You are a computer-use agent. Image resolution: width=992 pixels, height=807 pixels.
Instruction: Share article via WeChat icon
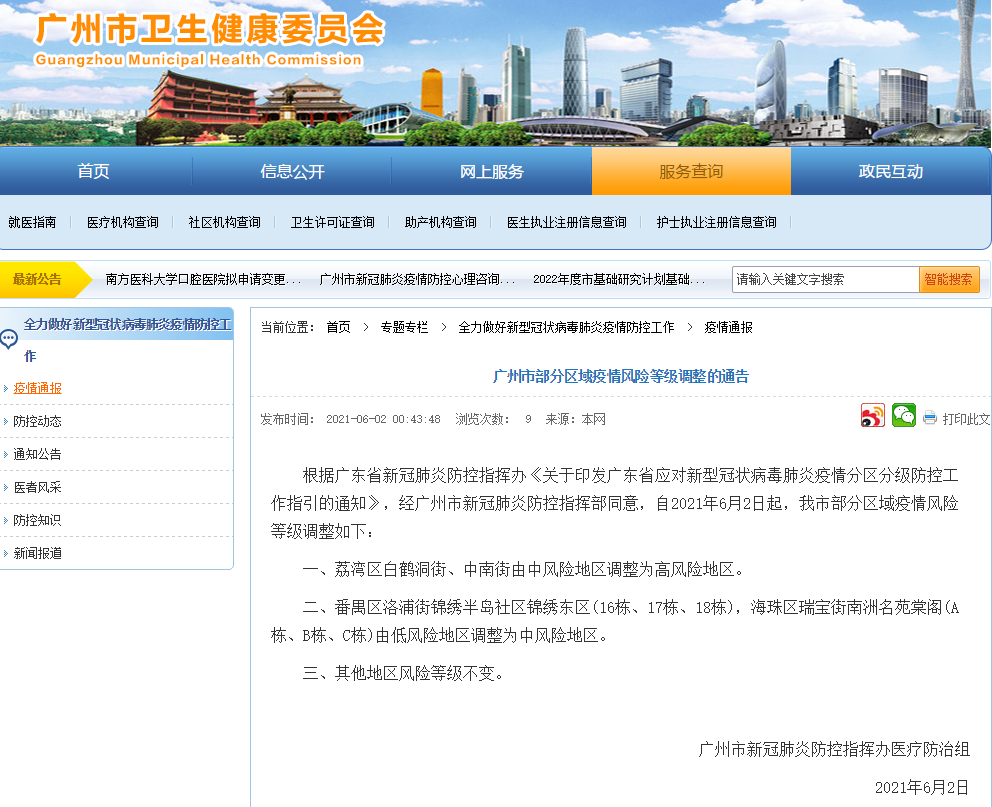tap(904, 416)
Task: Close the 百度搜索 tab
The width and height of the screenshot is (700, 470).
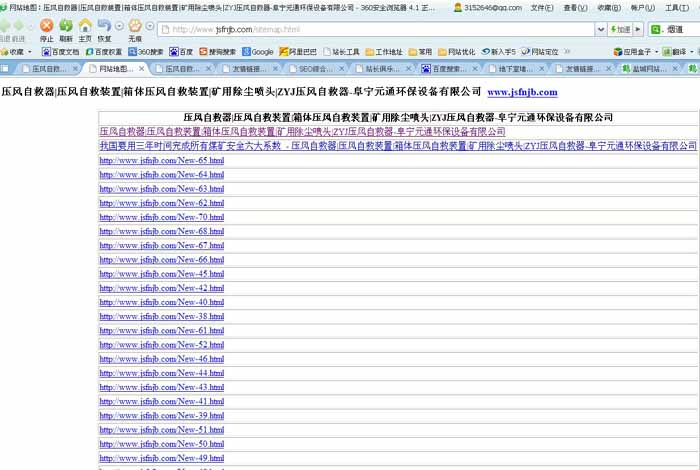Action: pyautogui.click(x=473, y=69)
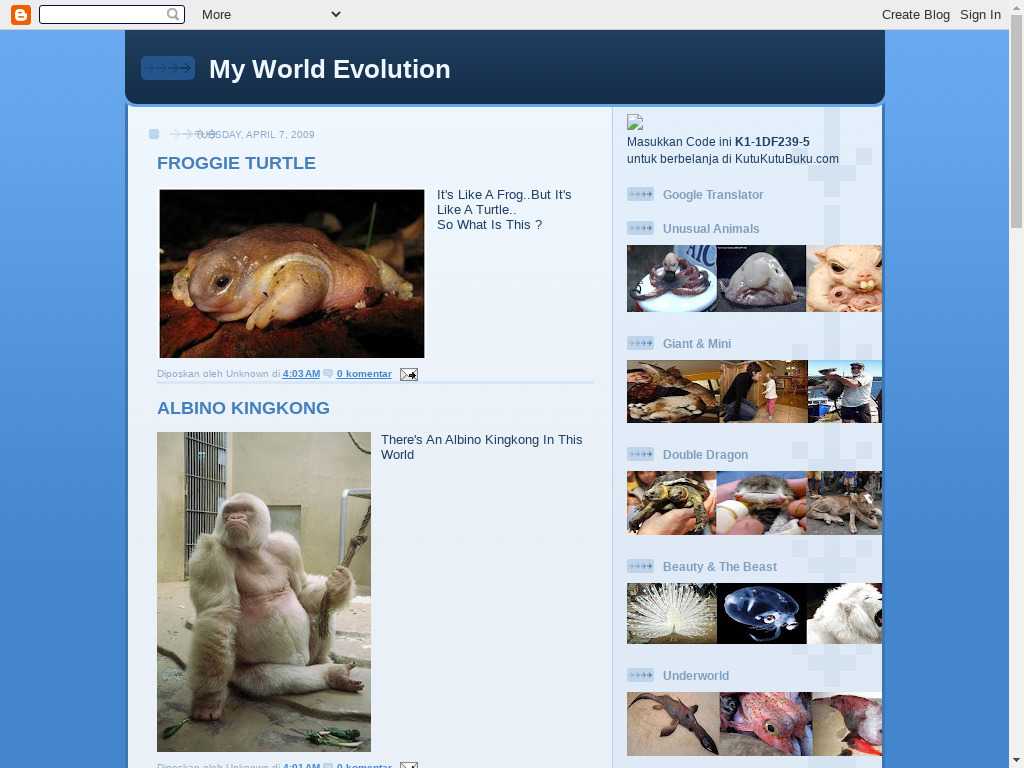Click the arrow icon beside Underworld
1024x768 pixels.
click(x=640, y=675)
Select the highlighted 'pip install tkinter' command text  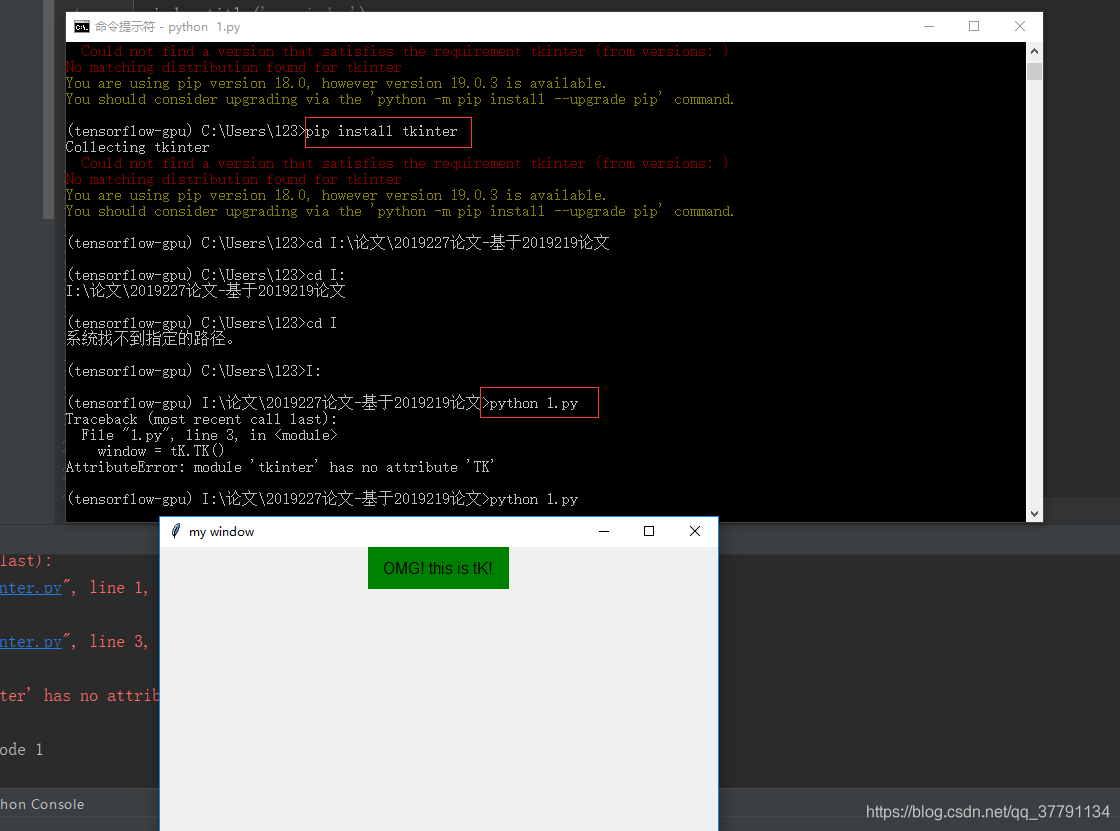(x=388, y=131)
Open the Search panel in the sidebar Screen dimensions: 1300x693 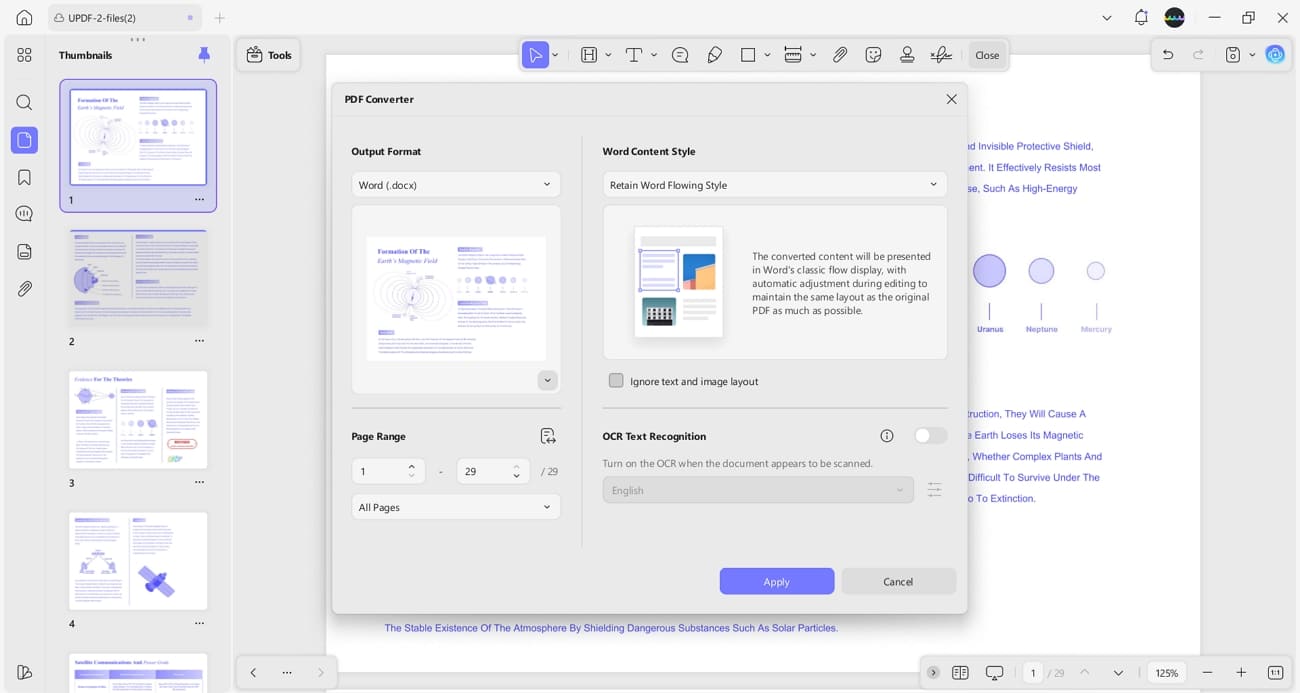24,102
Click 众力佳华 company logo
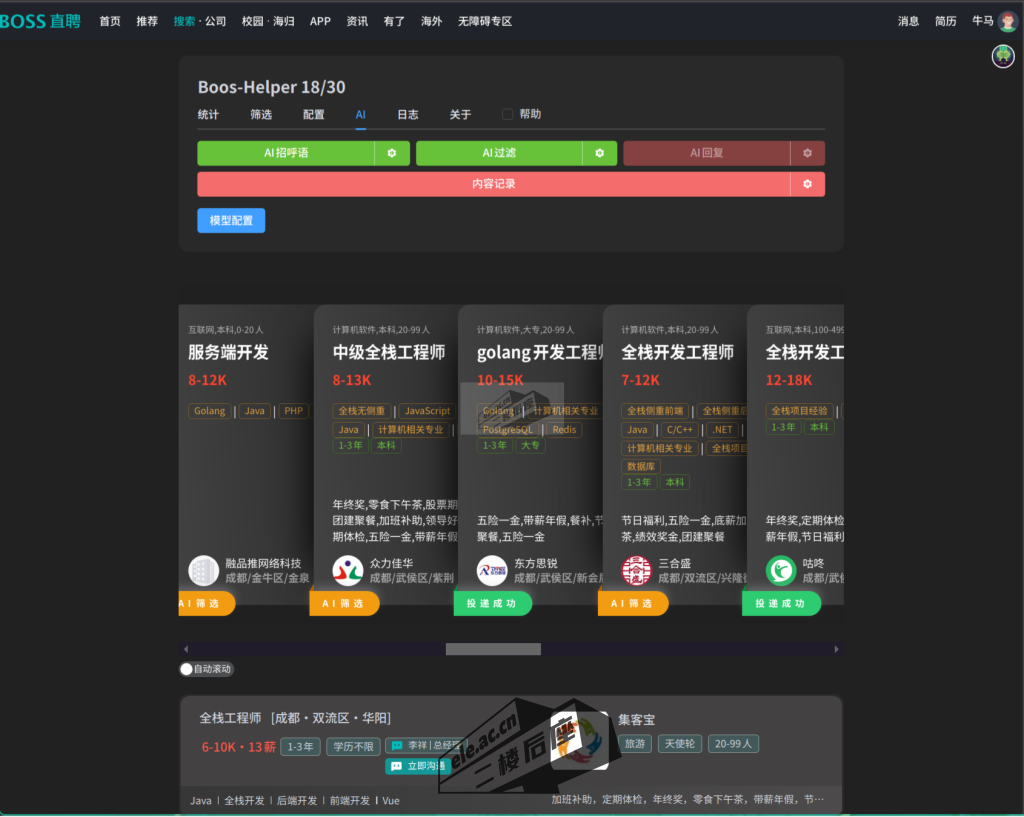 [x=348, y=571]
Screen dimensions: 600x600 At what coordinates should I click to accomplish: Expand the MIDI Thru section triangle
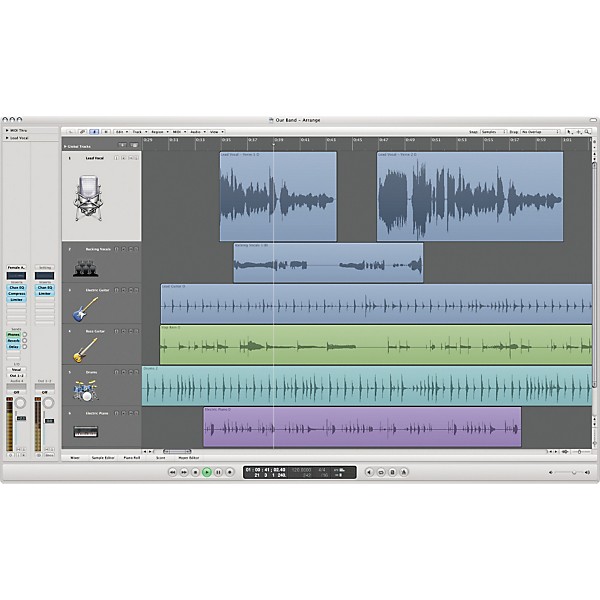(7, 130)
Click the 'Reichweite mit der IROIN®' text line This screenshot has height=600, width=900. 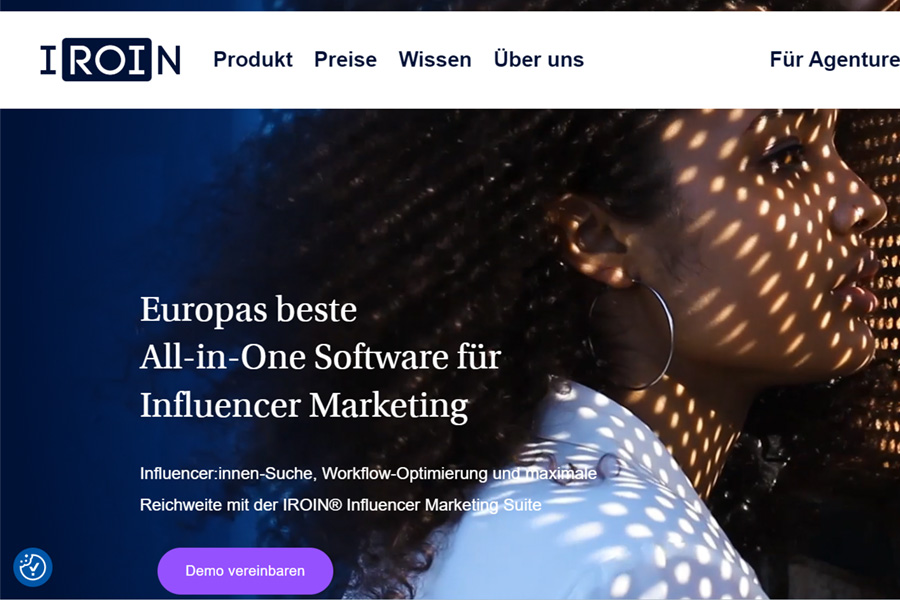pos(340,505)
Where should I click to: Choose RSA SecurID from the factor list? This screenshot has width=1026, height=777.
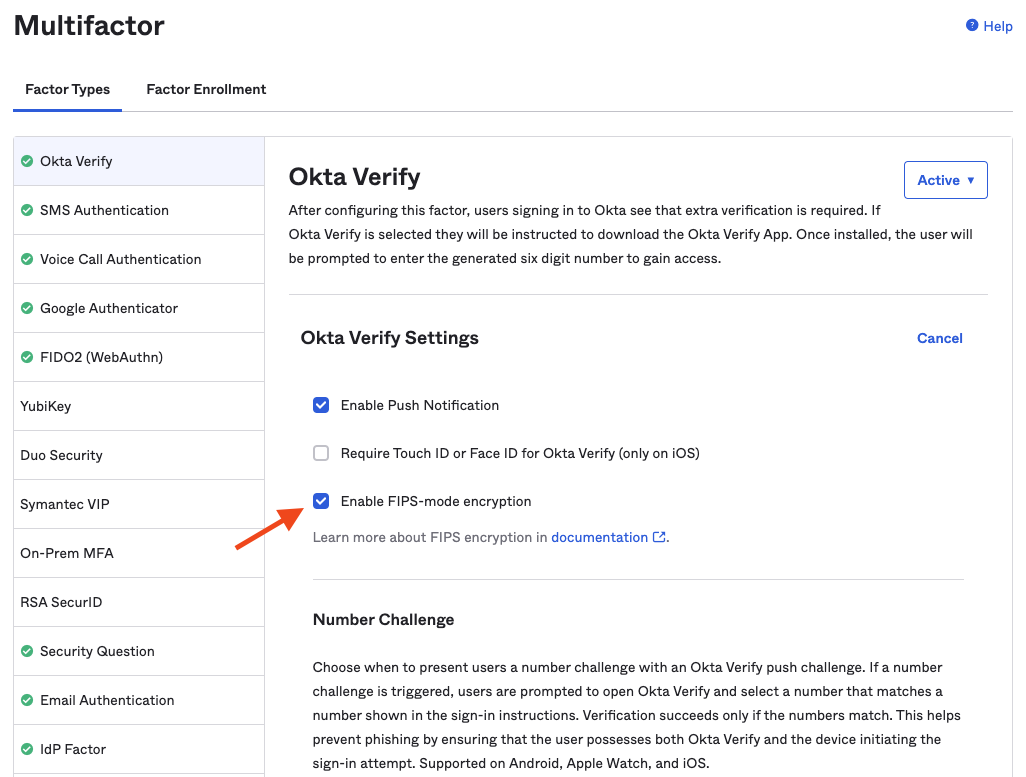61,602
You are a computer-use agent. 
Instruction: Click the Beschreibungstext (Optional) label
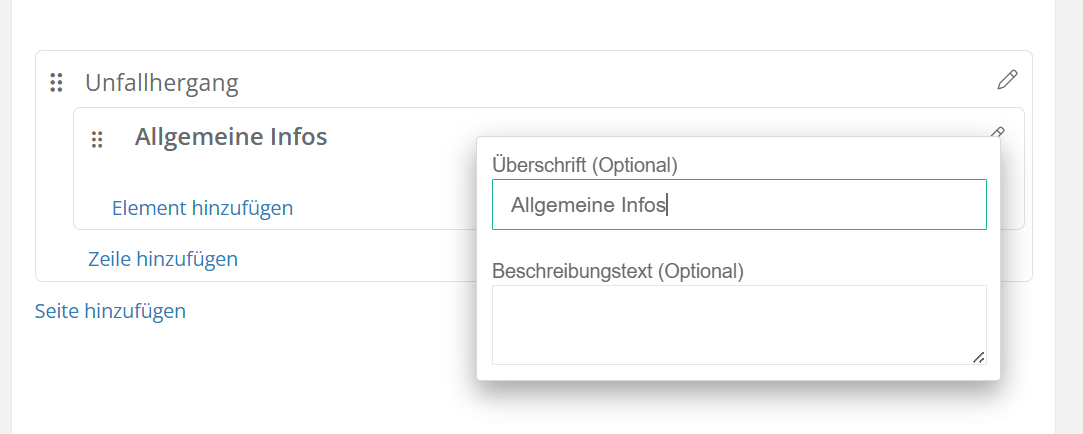coord(618,270)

Exercise aim - In the records above, take every line from the opening one through the line with "Task: Close the 百度搜索 tab" and repeat it exactly; pictures are not part of the copy.

Answer to this task -
You are a computer-use agent. Image resolution: width=992 pixels, height=807 pixels.
Instruction: Share article via WeChat icon
tap(904, 416)
Task: Close the 百度搜索 tab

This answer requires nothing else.